The pandemic has shown us a lot can change in a year, so how about 30? A new report by Fasthosts uncovers what the internet will look like in 2050. From immersive VR to implant chips, and green web hosting, leading futurologists reveal all.
The internet is an incredible thing, changing human existence over the past five decades and continuing to provide us with huge advancements each year. But what does the future hold for the internet, and how will it impact our lives?
Fasthosts has teamed up with two key experts, leading futurologists Dr James Bellini and Andrew Gill, to uncover how the internet will change over the next 30 years, and to better see how the digital landscape is set to evolve in the coming decades.
Immersive VR, eye implants to view our social feeds, predictive algorithms, and green web hosting are just a few of the huge advancements to come over the next 30 years. Find out what’s in store for the digital world in the list below:
Social networks: An eye implant to view our social media feed
Now this is scary. Just as I was thinking of doing away with social media altogether, it’s apparently only a matter of time before consumers seize control of their own data, brokered by AI agents through personal clouds.
The next generation of social networkers will be impacted by the acceleration in digital innovation, including the development of hyper-augmented reality and brain-to-computer interfaces.
By 2050 there will be implants placed over our eyes to access our digital world without the need for a display. This may have some people excited, but I’d rather not thanks.

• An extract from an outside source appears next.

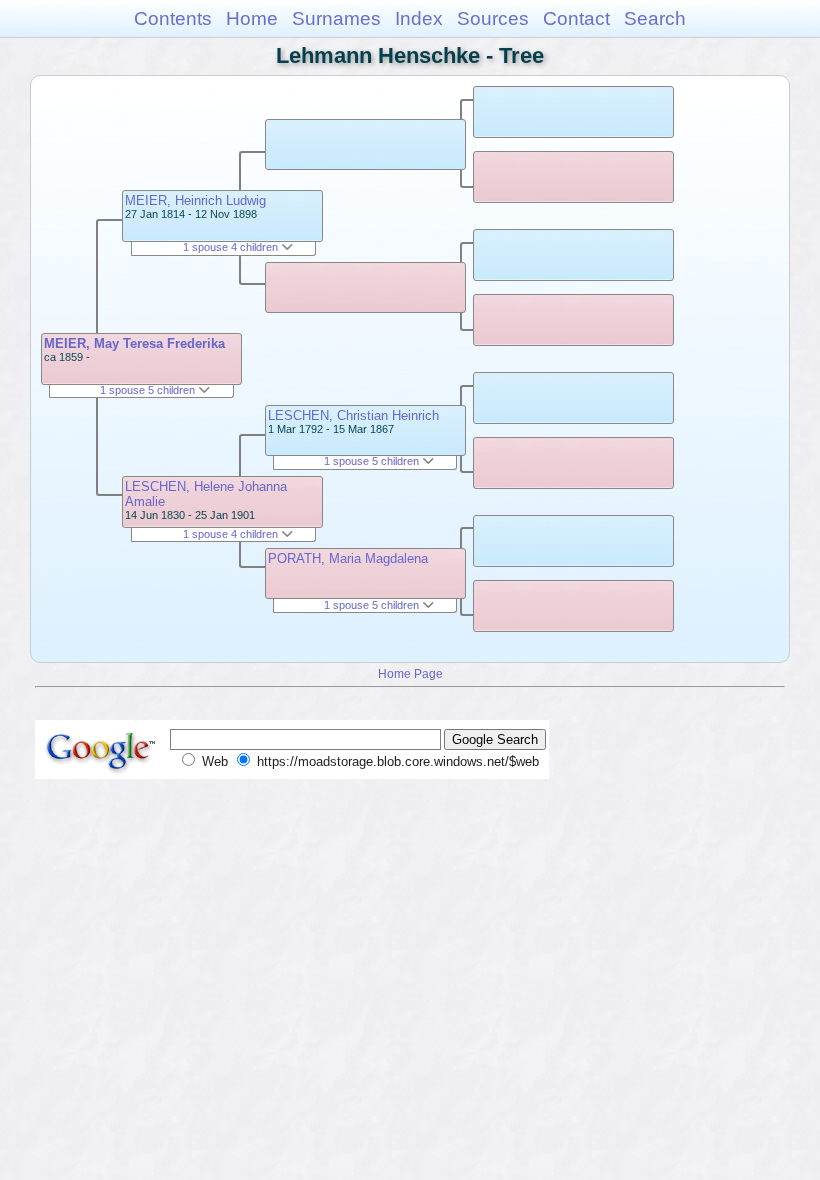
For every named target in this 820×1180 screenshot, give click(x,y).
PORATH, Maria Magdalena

Virtual reality and artificial intelligence: Brain computer interface replaces virtual reality
Virtual reality (VR) and artificial intelligence (AI) will pave the way for a more streamlined online experience, whether for ecommerce, entertainment, or business.
Thanks to rapid developments in the field of brain-computer interface technology, by 2040 users will be able to send information and commands through mere brain signals.

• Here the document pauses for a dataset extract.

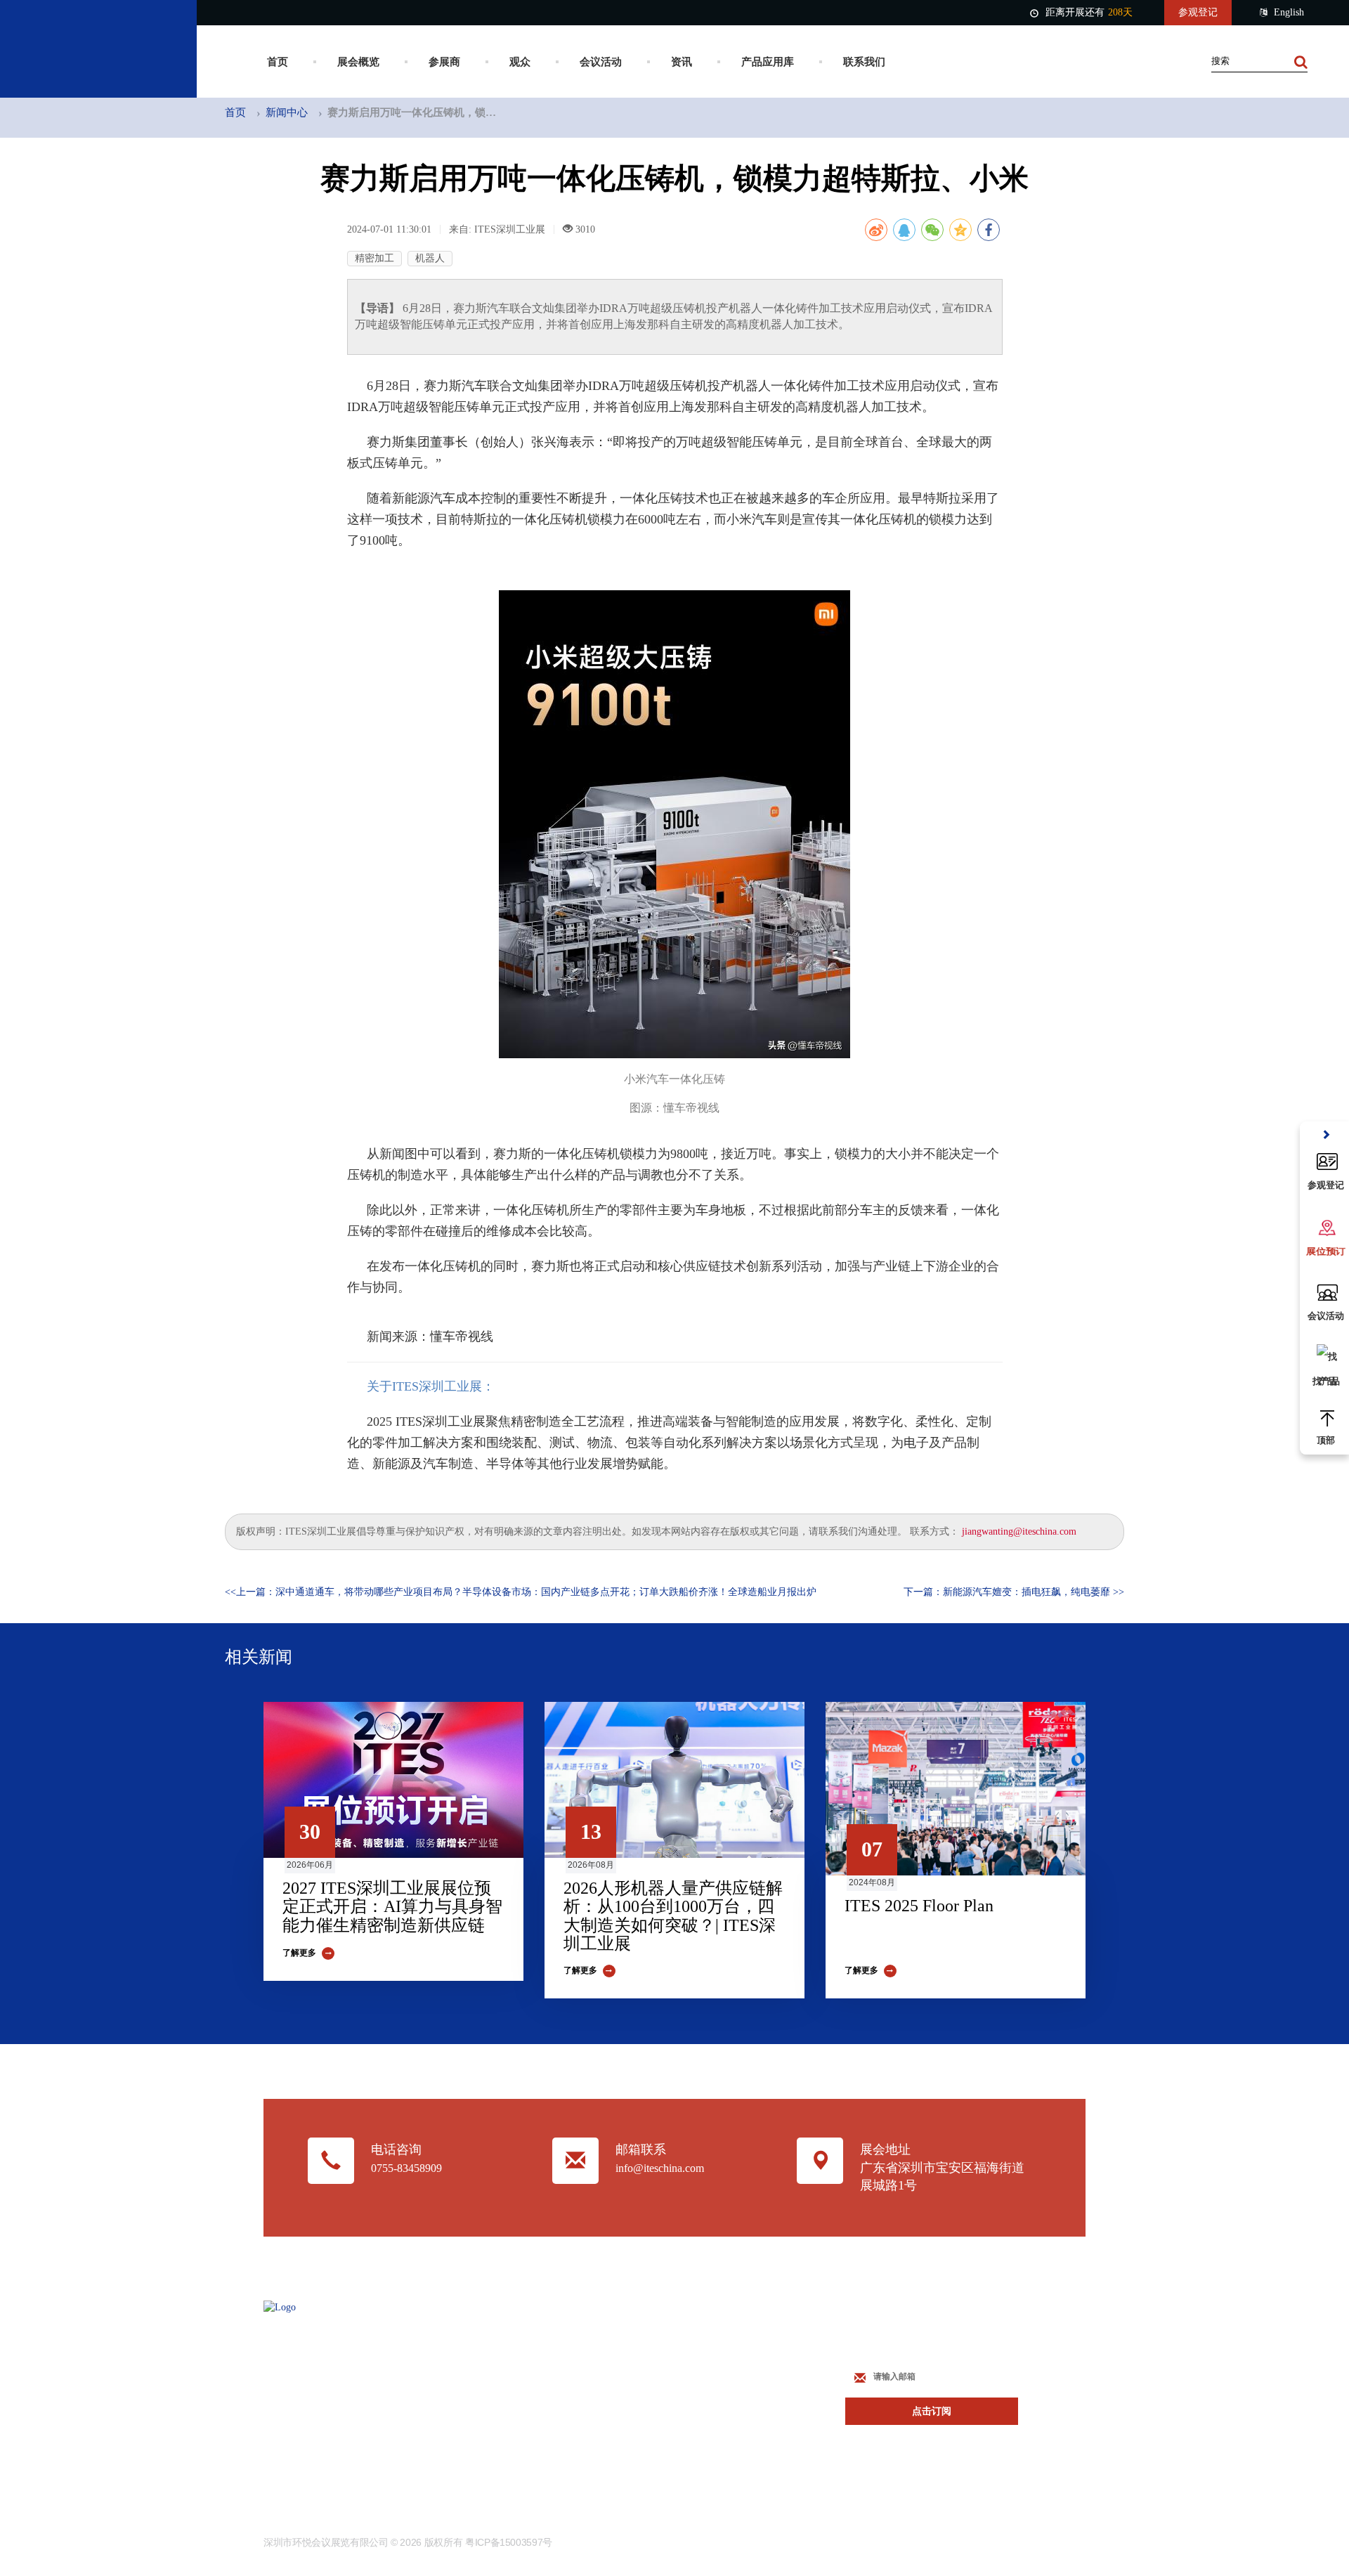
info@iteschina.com (659, 2168)
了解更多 (299, 1953)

By 2050 it’s expected that consumers will be able to plug nanobots directly into the brain for full-immersion virtual reality that directly influences the nervous system.
We’ll soon see VR developments across a broader spectrum of senses, to simulate smell and taste as current technology does sight.
Data: Virtual clouds will replace hardware data storage
The cloud will be able to accommodate further personal assets that would otherwise have historically demanded local storage.
For increasing the capacity and capability of the cloud, green web hosting is set to be used universally by 2050. With this, companies will dramatically cut down on the size of their data centres in favour of cloud-based technology, and reduce their environmental impact.
Design: 3D printing will replace old ways of shopping
The prominence of the 3D printer will continue rising significantly. By 2040 all homes will have access to a device, laying the foundations for the DIY economy. A trip to the hardware store will be a thing of the past, in favour of simply ‘printing’ your desired appliance.
Well, my mother had to go out and buy an angle grinder the other day, she’s 60. And I’d not like to see her try and 3D print one, let’s put it that way.
Security: Improving AI could spell disaster for security
Cybercriminals are the third most significant threat to humanity, after natural accidents and pandemics. Access to increasingly sophisticated technology could spell disaster.
While extreme computing brings countless benefits, it could also trigger major concern; as we become ever-more connected, those who intend to break through encryption barriers could use super-fast machines to do so in an instant and take an immediate hold over the lives of millions.
Payment: A cashless society is only around the corner
It’s already happened in some parts of the world, but the demise of cash has been long coming, and a total reduction of physical money is predicted before the turn of the next decade, with 60% of UK adults expecting a completely cashless society by 2030. This move has been catalysed by the pandemic.
Customer service: Algorithms which predict our needs
Urgh do we really need our needs predicted? A need is inherently that, a need, at the time. But apparently as the world shifts towards digital platforms, customer service will follow suit.
In-person customer service will be a thing of the past, with digital advisors placed to address concerns and queries, unless a situation requires complex human involvement.
As early as the next five to seven years, we’ll begin to see a rise in digital agents. As these agents evolve, they’ll begin to think for us, renew our insurance for us, and screen advertising messages for us.